What is true of photographs is true of the world seen photographically. Photography extends the eighteenth-century literati's discovery of the beauty of ruins into a genuinely popular taste. And it extends that beauty beyond the romantics' ruins, such as those glamorous forms of decrepitude photographed by Laughlin, to the modernists' ruins—reality itself. The photographer is willy-nilly engaged in the enterprise of antiquing reality, and photographs are themselves instant antiques. The photograph offers a modern counterpart of that characteristically romantic architectural genre, the artificial ruin: the ruin which is created in order to deepen the historical character of a landscape, to make nature suggestive—suggestive of the past.

The contingency of photographs confirms that everything is perishable; the arbitrariness of photographic evidence indicates that reality is fundamentally unclassifiable. Reality is summed up in an array of casual fragments—an endlessly alluring, poignantly reductive way of dealing with the world.

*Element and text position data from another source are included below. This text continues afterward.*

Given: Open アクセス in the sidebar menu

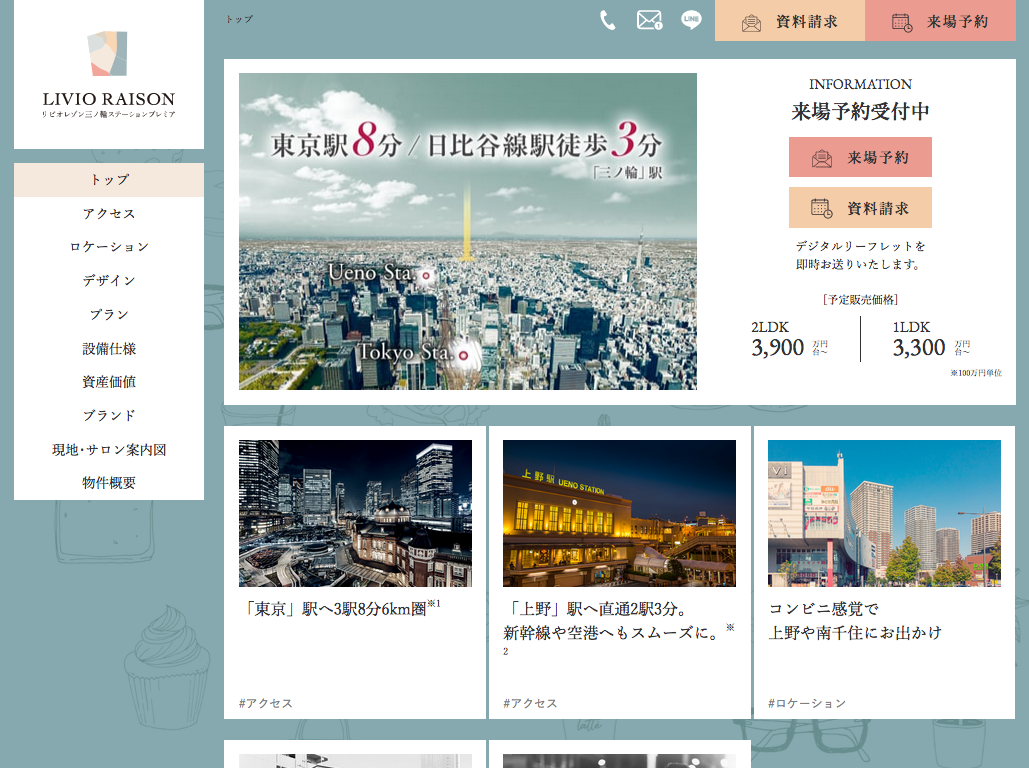Looking at the screenshot, I should [x=109, y=214].
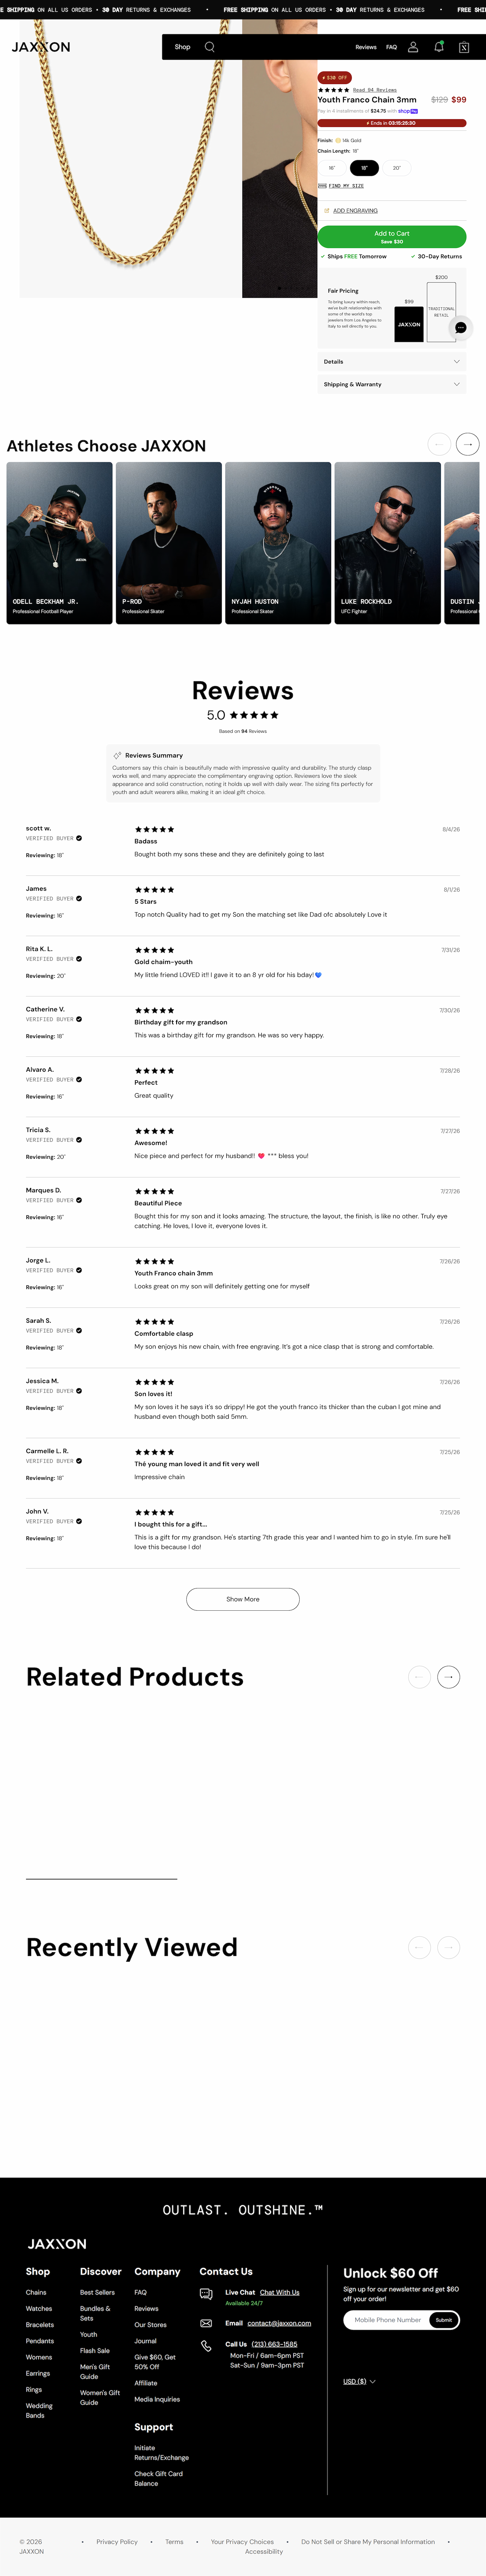Select the 14k Gold finish swatch
This screenshot has height=2576, width=486.
click(x=338, y=141)
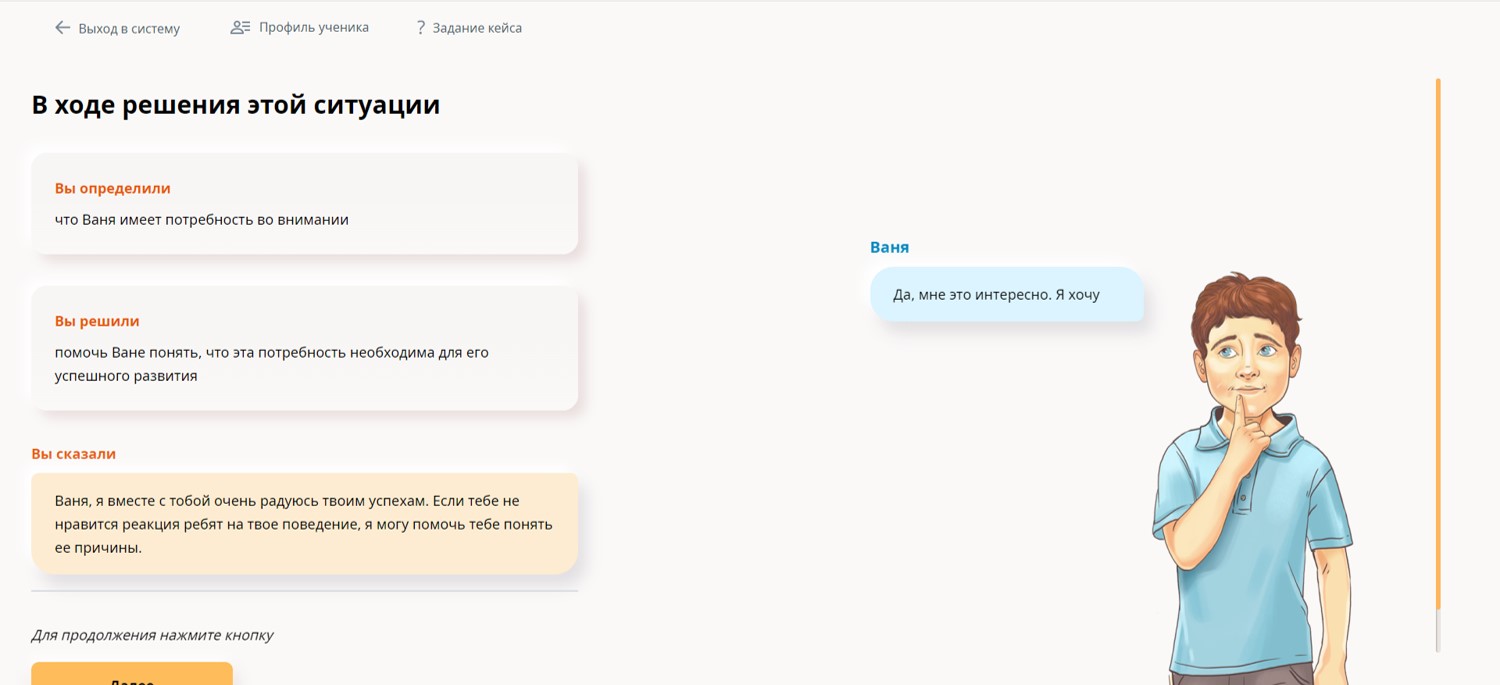Viewport: 1500px width, 685px height.
Task: Click Ваня's blue speech bubble
Action: (1006, 295)
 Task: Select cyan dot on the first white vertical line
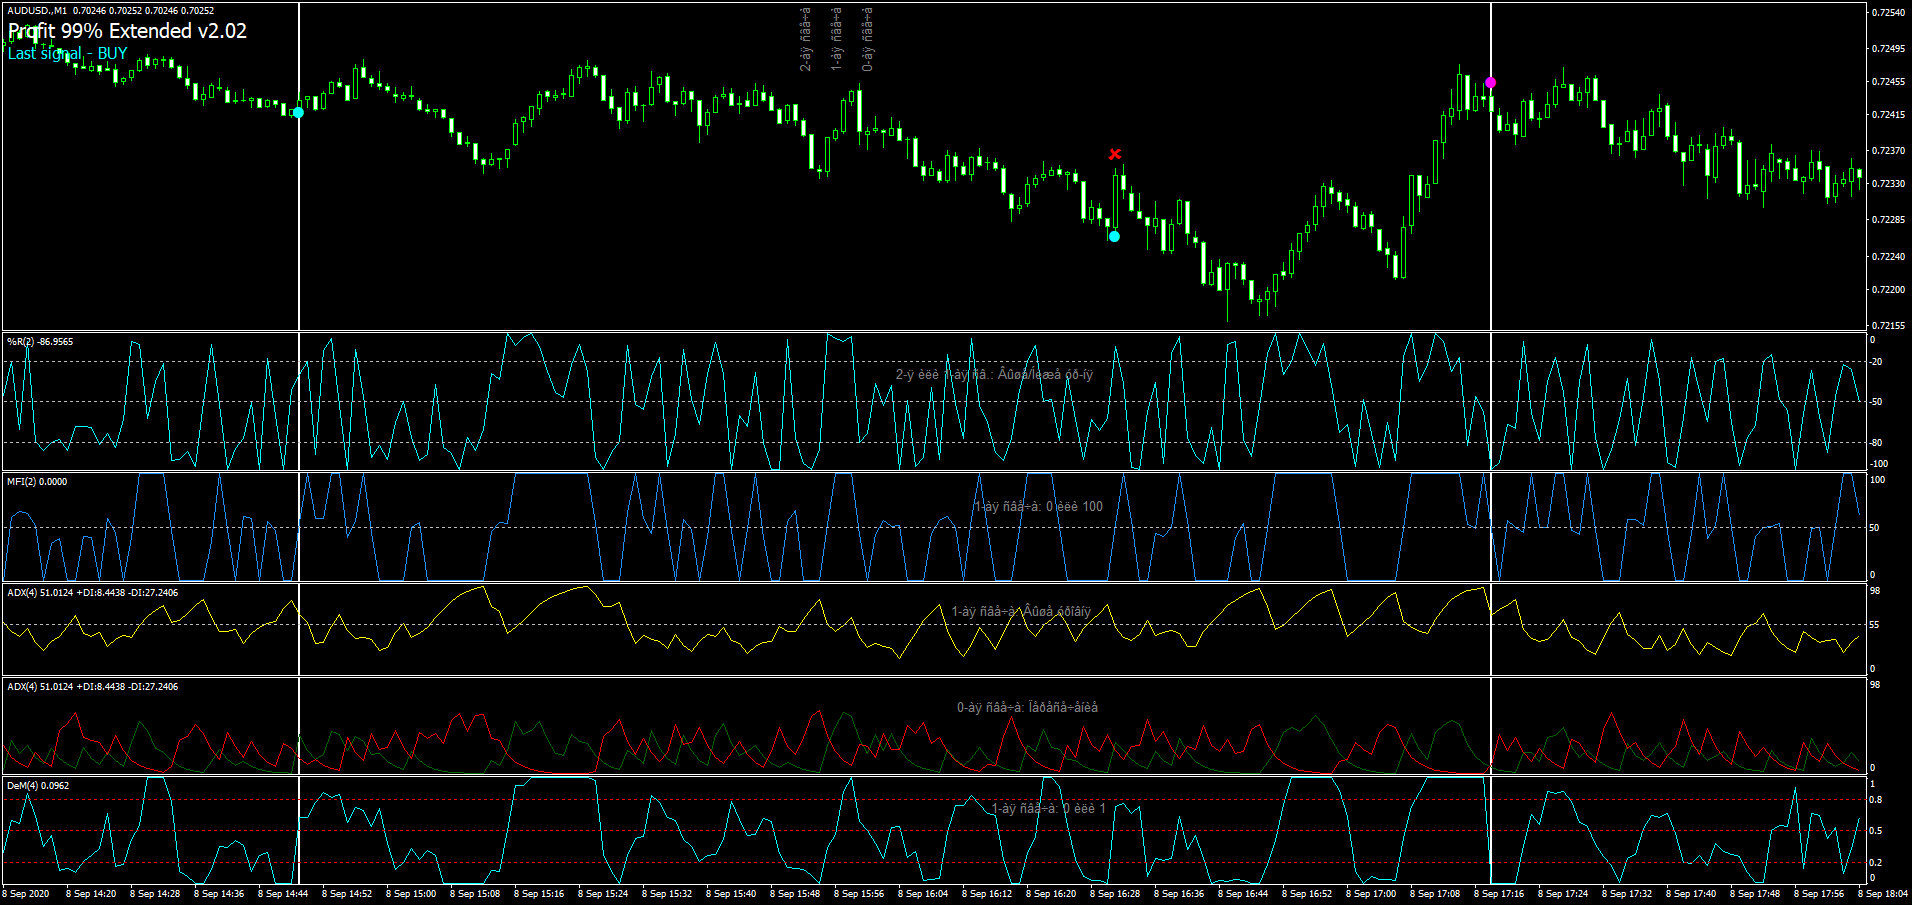click(x=298, y=113)
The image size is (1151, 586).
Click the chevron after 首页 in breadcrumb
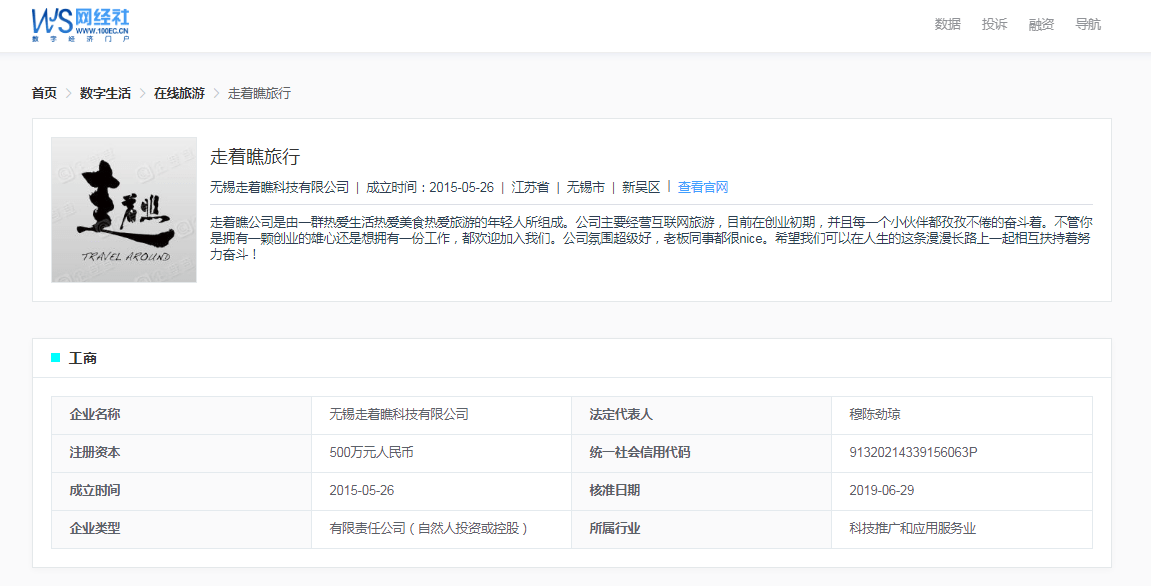68,93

Illustrating that partly jubilant, partly condescending relation to reality that is the rallying point of Surrealism, the photographer's insistence that everything is real also implies that the real is not enough. By proclaiming a fundamental discontent with reality, Surrealism bespeaks a posture of alienation which has now become a general attitude in those parts of the world which are politically powerful, industrialized, and camera-wielding. Why else would reality ever be thought of as insufficient, flat, overordered, shallowly rational? In the past, a discontent with reality expressed itself as a longing for another world. In modern society, a discontent with reality expresses itself forcefully and most hauntingly by the longing to reproduce this one. As if only by looking at reality in the form of an object—through the fix of the photograph—is it really real, that is, surreal.

Photography inevitably entails a certain patronizing of reality. From being "out there," the world comes to be "inside" photographs. Our heads are becoming like those magic boxes that loseph Cornell filled with incongruous small objects whose provenance was a France he never once visited. Or like a hoard of old movie stills, of which Cornell amassed a vast collection in the same Surrealist spirit: as nostalgia-provoking relics of the original movie experience, as means of a token possession of the beauty of actors. But the relation of a still photograph to a film is intrinsically misleading. To quote from a movie is not the same as quoting from a book. Whereas the reading time of a book is up to the reader, the viewing time of a film is set by the filmmaker and the images are perceived only as fast or as slowly as the editing permits. Thus, a still, which allows one to linger over a single moment as long as one likes, contradicts the very form of film, as a set of photographs that freezes moments in a life or a society contradicts their form, which is a process, a flow in time. The photographed world stands in the same, essentially inaccurate relation to the real world as stills do to movies. Life is not about significant details, illuminated a flash, fixed forever. Photographs are.